• [EXERCISES TO COMPLETE]:
[a] Answer these from the text on corporate wikis, one answer per line, marked the same way:
(i) What happens to an employee's knowledge when that person leaves the company?
(ii) Besides creating an audit trail, what does version history let you do?
(iii) In the manufacturing example, who adds tips and lessons learned from experience?
[b] Rewrite the stretch of the corporate wiki text from "Example 2: Manufacturing" through "differently in practice.", putting "mechanics" in place of "technicians".
[c] Write the next part of the text on corporate wikis, picking up after its last sentence.

• [DOCUMENT TEXT]:
A corporate wiki is an internal platform where people across your organization can create, edit, and maintain shared knowledge together. Picture your company's own private Wikipedia, a space where teams add information about processes, projects, policies, and lessons learned that anyone can access and improve over time.
What really sets a corporate wiki apart is its collaborative nature. Traditional documentation usually has a single author who controls everything. Wikis flip that model on its head. Any employee can add new pages, fix mistakes, update stale content, or flag something that needs attention. This distributed approach keeps knowledge fresh and takes pressure off any one person or team to document everything.
Corporate wikis act as a single source of truth for organizational knowledge. They help tear down information silos by making knowledge sharing visible across departments. And when someone leaves the company? Their knowledge stays behind in the wiki instead of walking out the door with them.
Key Characteristics of a Corporate Wiki
- Collaborative Editing: Multiple employees can create, modify, and update content. This crowdsourcing approach spreads documentation work around and keeps information current.
- Internal Access Only: Unlike public help centers, corporate wikis stay strictly for employees, contractors, and approved internal users. They contain proprietary and confidential information.
- Easy Navigation: Wikis rely on interlinked pages, categories, and search so users can find what they need quickly or stumble upon related information.
- Version History: Most wiki platforms track changes, showing who edited what and when. This creates an audit trail and lets you roll back to previous versions if something goes wrong.
- Low Barrier to Entry: Contributing should not require technical skills. Wikis usually have simple editors anyone can pick up without training, which helps foster a strong documentation culture.
Corporate Wiki Examples
Example 1: Tech Company Knowledge Sharing
A software company uses a corporate wiki to document engineering decisions, API specifications, deployment procedures, and project retrospectives. When a new engineer joins, they browse the wiki to understand why the team made certain architectural choices. Teams update pages as systems change, building a living record of technical knowledge.
Example 2: Manufacturing Operations
A manufacturing firm maintains a corporate wiki covering equipment maintenance schedules, safety protocols, supplier contacts, and quality standards. Floor supervisors add tips and lessons learned from experience. When problems come up, technicians check the wiki for troubleshooting guides written by colleagues who faced the same issues.
Corporate Wiki vs Knowledge Base
A corporate wiki and a knowledge base get tossed around interchangeably sometimes, but they work differently in practice.
| Aspect | Corporate Wiki | Knowledge Base |
|---|---|---|
| Authorship | Crowdsourced, anyone can contribute and edit | Typically managed by designated authors or teams |
| Structure | More freeform and organic, evolving over time | Usually more structured with defined categories |
| Content style | Collaborative, may include informal notes and drafts | Polished, verified, and maintained content |
| Best for | Capturing diverse perspectives and rapid iteration | Authoritative reference material and official procedures |
How Glitter AI Helps with Corporate Wikis
Building and maintaining a corporate wiki takes real effort. Glitter AI cuts this burden by letting employees record their screen while performing tasks, then automatically generating wiki-ready documentation with screenshots and step-by-step instructions.

• [SUPPLIED INFORMATION]:
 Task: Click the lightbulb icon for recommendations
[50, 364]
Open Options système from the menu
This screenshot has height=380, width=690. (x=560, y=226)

• [RESULTS FOR EACH TASK]:
[a]
(i) It stays behind in the wiki.
(ii) It lets you roll back to previous versions if something goes wrong.
(iii) Floor supervisors.

[b]
Example 2: Manufacturing Operations
A manufacturing firm maintains a corporate wiki covering equipment maintenance schedules, safety protocols, supplier contacts, and quality standards. Floor supervisors add tips and lessons learned from experience. When problems come up, mechanics check the wiki for troubleshooting guides written by colleagues who faced the same issues.
Corporate Wiki vs Knowledge Base
A corporate wiki and a knowledge base get tossed around interchangeably sometimes, but they work differently in practice.

[c]
This approach works particularly well for wikis because it makes contributing much easier. Rather than spending time writing and formatting documentation, employees just do their work while recording. Glitter handles the heavy lifting, turning that recording into clear, organized content ready to publish to the wiki.
Frequently Asked Questions
What is a corporate wiki?
A corporate wiki is an internal collaborative platform where employees create, edit, and share organizational knowledge. It works like a private Wikipedia for your company.
What is the difference between a corporate wiki and a knowledge base?
A corporate wiki emphasizes collaborative editing where anyone can contribute, while a knowledge base typically has designated authors and more structured, verified content. Wikis tend to be more freeform, knowledge bases more curated.
Why do companies use corporate wikis?
Companies use corporate wikis to preserve institutional knowledge, break down information silos, reduce knowledge loss when employees leave, and give everyone access to the information they need to do their jobs.
What should be included in a company wiki?
Common wiki content includes company policies, process documentation, project information, meeting notes, onboarding materials, technical documentation, and any knowledge that multiple people need to access or reference.
What is an enterprise wiki?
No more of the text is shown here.